U.S. stocks were lower on Tuesday, with declines in Facebook, internet stocks and Nike leading to a bumpy start to September, as investors also grappled with rising trade uncertainties.
Facebook fell 2.5 percent after brokerage MoffettNathanson downgraded the social media giant to "neutral", citing revenue growth deceleration.
Other internet stocks Alphabet, Twitter, Snap fell between 1 percent and 2.4 percent, while the S&P technology index dropped 0.3 percent.
Nike dropped 2.7 percent as the company faced backlash over its choice of Colin Kaepernick, the first NFL player to kneel during the national anthem as a protest against racism, as a face for the 30th anniversary of its "Just Do It" slogan.
The losses came after a strong August for the main U.S. indexes despite rising concerns over trade.
"Since August was a good month for stocks, we are seeing some profit-taking and the headlines on China negotiations seem to be weighing a little bit as well," said Sean O'Hara, president of Pacer ETFs in Paoli, Pennsylvania.
Helping curb losses was Amazon.com, whose shares rose 1.8 percent in their seventh straight day of gains, hitting yet another record and joining Apple in the $1 trillion market cap club.
The public comment period on a U.S. proposal for new tariffs on Chinese goods is set to end on Sept. 5, after which U.S. President Donald Trump can follow through on plans to impose levies on $200 billion more of Chinese imports, though it is unclear how quickly that will happen.
Talks between Canada and the United States to renegotiate the North American Free Trade Agreement (NAFTA) ended on a sour note on Friday, but officials set plans to resume their talks on Wednesday.
At 11:35 a.m. ET the Dow Jones Industrial Average was down 63.75 points, or 0.25 percent, at 25,901.07, the S&P 500 was down 6.52 points, or 0.22 percent, at 2,895.00 and the Nasdaq Composite was down 19.93 points, or 0.25 percent, at 8,089.61.

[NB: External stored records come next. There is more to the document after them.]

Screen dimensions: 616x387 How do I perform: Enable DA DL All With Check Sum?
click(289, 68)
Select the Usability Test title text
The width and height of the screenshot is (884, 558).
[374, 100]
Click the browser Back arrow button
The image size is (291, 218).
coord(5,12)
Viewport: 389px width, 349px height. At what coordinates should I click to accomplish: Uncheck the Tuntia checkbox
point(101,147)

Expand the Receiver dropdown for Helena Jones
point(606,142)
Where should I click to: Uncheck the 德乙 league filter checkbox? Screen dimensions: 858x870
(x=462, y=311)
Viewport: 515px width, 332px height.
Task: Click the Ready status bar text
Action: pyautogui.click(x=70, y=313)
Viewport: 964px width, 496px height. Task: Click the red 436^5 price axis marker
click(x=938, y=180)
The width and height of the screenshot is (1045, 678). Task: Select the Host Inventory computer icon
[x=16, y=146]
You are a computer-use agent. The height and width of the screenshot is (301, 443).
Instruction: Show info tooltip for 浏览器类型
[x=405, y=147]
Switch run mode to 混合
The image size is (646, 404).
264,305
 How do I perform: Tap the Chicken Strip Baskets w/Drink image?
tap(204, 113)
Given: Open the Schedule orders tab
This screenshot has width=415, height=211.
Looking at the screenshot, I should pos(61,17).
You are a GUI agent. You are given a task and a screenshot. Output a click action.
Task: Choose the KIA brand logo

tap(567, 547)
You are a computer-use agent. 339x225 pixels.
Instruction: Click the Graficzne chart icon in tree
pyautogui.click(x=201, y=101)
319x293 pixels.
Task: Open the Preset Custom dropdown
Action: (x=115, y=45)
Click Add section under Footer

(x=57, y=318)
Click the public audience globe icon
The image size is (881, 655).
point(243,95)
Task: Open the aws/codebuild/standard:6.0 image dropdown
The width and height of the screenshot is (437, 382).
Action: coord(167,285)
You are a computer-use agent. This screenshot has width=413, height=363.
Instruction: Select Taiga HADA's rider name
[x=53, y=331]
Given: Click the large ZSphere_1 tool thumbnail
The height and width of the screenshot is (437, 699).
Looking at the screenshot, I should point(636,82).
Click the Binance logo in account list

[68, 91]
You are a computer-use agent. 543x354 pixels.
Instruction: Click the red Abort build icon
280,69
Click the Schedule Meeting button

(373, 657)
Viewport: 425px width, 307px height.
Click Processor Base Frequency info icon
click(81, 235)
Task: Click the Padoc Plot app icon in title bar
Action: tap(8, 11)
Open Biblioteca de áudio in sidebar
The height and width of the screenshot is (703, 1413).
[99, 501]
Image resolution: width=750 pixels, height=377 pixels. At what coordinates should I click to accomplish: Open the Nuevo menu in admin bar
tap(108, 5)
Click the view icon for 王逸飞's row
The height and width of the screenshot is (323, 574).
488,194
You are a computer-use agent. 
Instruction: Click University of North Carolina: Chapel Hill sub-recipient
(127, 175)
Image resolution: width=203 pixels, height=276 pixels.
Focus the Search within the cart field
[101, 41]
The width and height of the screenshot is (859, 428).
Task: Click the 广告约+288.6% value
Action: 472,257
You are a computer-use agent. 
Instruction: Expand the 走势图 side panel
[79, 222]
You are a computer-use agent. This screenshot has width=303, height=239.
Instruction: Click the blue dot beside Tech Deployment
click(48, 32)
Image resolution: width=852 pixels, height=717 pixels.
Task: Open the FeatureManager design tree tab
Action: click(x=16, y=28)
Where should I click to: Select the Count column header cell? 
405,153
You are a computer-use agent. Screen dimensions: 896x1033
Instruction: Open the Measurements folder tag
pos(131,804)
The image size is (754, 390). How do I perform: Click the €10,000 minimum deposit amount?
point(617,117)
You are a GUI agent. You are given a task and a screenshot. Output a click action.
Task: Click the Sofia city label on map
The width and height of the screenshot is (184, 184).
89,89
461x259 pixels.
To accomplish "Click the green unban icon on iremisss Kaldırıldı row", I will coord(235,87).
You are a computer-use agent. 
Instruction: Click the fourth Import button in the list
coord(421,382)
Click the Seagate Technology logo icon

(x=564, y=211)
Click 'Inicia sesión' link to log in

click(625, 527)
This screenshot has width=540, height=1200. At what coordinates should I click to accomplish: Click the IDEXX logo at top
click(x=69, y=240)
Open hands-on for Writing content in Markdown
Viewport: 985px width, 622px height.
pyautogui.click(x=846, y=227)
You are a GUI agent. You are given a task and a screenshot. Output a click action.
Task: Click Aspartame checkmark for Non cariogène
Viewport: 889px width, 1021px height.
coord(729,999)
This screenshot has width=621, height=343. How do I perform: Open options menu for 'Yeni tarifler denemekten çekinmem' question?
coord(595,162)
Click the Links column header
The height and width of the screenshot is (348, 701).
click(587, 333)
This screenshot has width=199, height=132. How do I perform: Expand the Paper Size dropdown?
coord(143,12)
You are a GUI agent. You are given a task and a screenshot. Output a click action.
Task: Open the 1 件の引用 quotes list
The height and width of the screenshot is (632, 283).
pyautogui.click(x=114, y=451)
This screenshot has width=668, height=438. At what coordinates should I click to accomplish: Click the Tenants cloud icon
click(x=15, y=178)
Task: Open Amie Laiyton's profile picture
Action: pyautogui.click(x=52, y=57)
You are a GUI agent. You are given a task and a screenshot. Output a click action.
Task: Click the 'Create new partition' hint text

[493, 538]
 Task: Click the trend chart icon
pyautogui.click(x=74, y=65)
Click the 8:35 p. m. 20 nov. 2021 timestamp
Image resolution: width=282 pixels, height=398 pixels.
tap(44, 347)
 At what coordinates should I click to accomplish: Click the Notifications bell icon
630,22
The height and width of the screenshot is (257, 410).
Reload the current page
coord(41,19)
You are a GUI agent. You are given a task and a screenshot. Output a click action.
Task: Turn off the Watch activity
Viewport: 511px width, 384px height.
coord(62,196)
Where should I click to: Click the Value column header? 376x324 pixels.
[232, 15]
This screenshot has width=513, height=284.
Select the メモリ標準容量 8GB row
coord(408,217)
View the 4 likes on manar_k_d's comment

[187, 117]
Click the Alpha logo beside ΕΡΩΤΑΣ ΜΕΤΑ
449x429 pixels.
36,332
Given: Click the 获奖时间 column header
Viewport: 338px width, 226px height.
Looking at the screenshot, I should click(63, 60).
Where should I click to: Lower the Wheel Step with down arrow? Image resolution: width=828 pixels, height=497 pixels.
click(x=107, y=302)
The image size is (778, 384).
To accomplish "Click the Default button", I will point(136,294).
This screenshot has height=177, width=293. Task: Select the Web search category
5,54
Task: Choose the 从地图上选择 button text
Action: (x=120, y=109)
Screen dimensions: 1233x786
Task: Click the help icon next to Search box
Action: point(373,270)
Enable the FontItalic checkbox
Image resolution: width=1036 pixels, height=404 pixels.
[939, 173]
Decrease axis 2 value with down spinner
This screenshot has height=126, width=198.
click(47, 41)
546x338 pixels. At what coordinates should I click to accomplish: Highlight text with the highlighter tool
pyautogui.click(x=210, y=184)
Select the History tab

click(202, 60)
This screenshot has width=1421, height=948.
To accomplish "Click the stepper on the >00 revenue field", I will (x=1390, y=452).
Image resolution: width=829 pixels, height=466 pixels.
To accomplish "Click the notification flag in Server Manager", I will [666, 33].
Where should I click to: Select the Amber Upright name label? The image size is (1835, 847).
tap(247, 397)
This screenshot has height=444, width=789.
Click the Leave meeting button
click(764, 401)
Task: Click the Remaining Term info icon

"This is not an enormous move, seems like day-to-day volatility for September," O'Hara said.
The indexes pared losses after data from the Institute for Supply Management showed U.S. manufacturing activity accelerated to more than a 14-year high in August, boosted by a surge in new orders.
Six of the 11 major S&P 500 sectors were lower, led by a 1.12 percent drop in the telecom sector.
Verizon fell 2 percent after Barclays downgraded the wireless carrier's stock.
Advanced Micro Devices gained 7.6 percent and Qualcomm was up 2.6 percent after brokerages upgraded the chip stocks.
Declining issues outnumbered advancers for a 2.01-to-1 ratio on the NYSE and a 1.85-to-1 ratio on the Nasdaq.
The S&P index recorded 45 new 52-week highs and seven new lows, while the Nasdaq recorded 114 new highs and 38 new lows.